┌──
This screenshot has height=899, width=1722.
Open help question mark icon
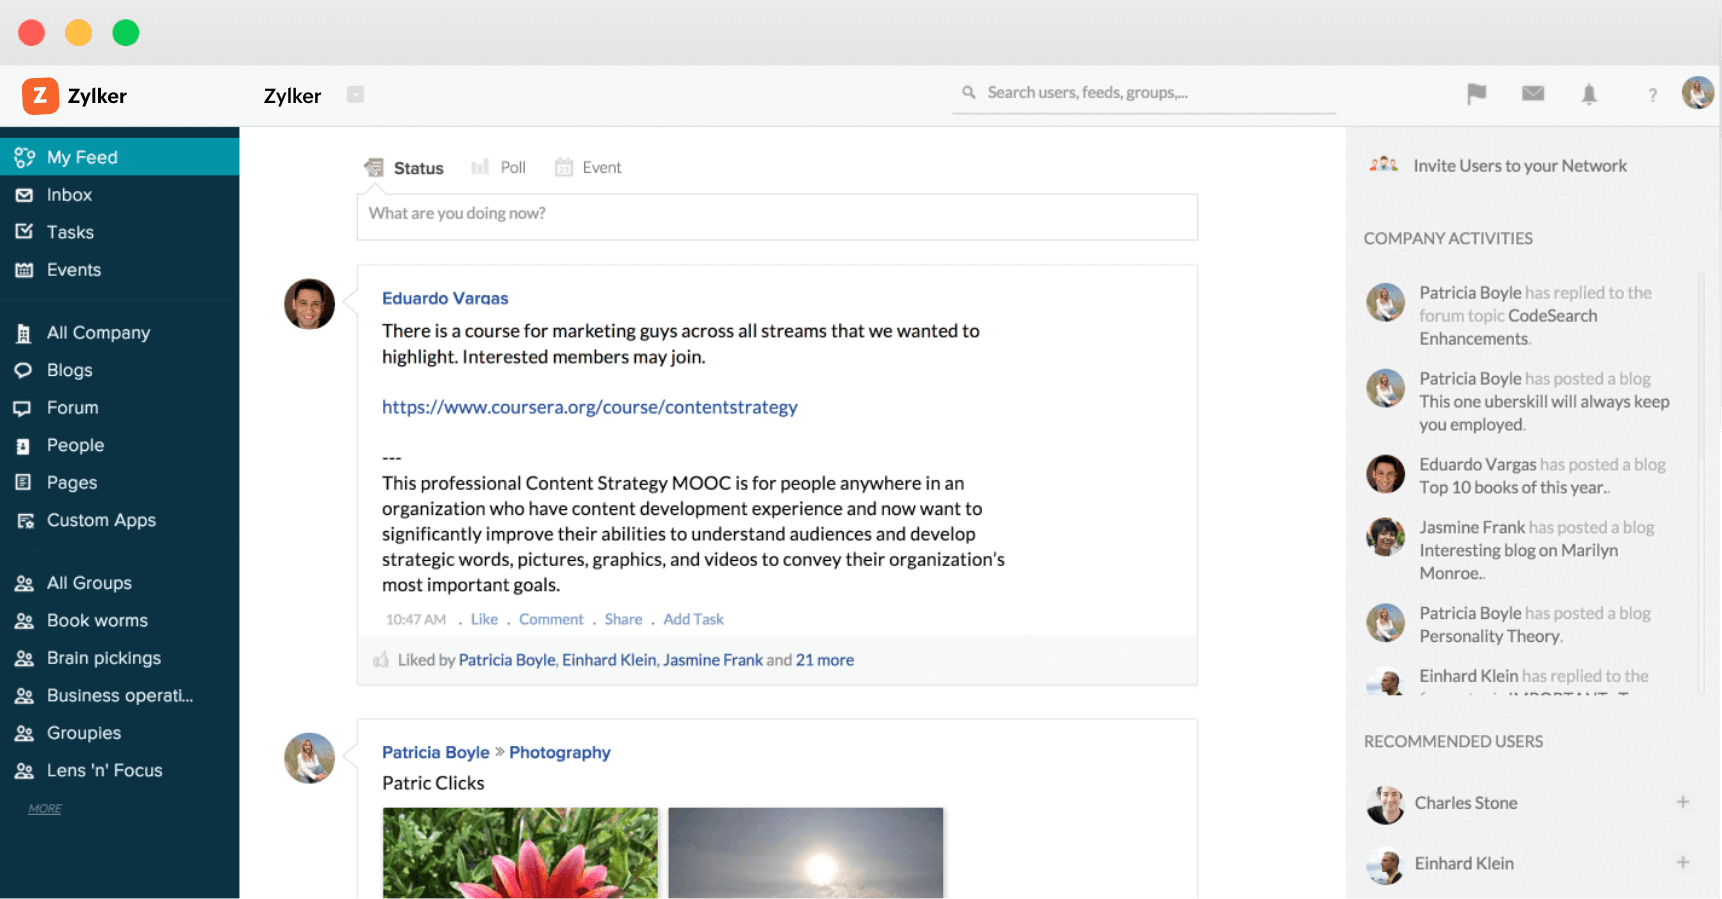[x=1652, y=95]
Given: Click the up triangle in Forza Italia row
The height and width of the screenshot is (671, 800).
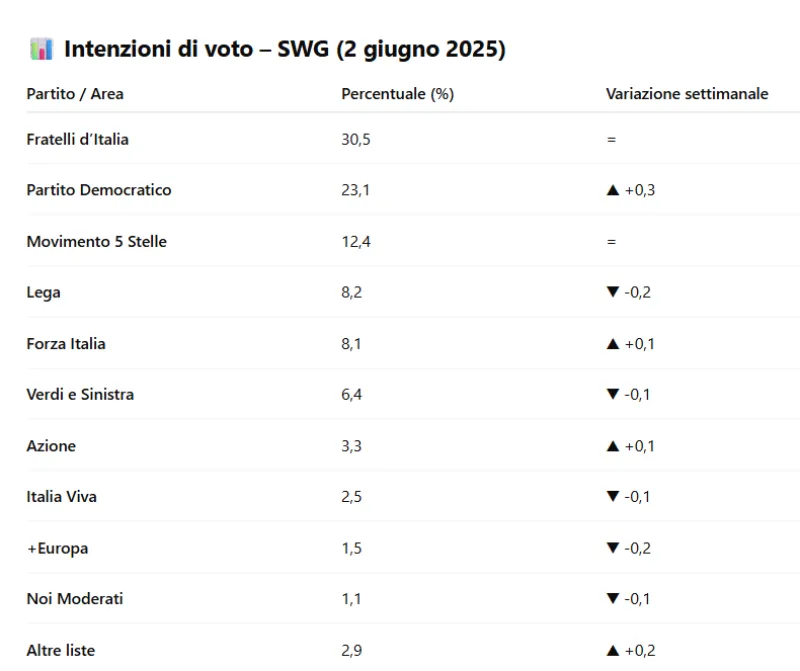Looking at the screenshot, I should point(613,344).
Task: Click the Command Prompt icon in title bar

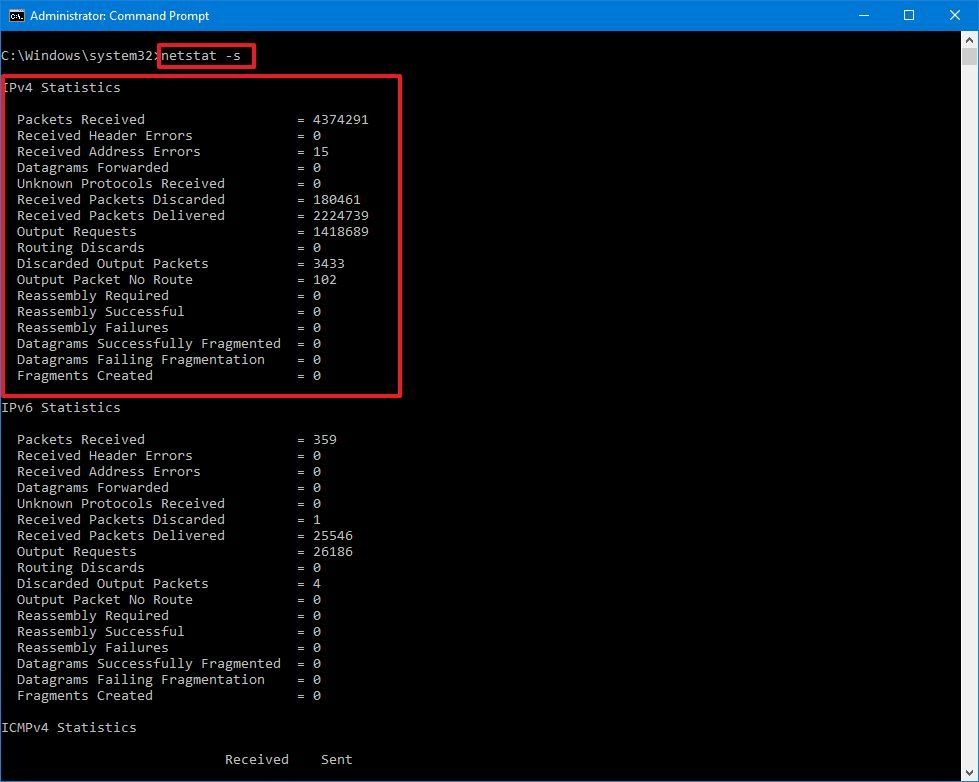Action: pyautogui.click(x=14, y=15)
└──
- **What to do**
Excluding all pictures, output exactly the lines from the line containing "The height and" through the last line of the entries above.

- **Answer to the exercise**
The height and width of the screenshot is (671, 800).
Looking at the screenshot, I should point(613,344).
Task: Click the Command Prompt icon in title bar

Action: pyautogui.click(x=14, y=15)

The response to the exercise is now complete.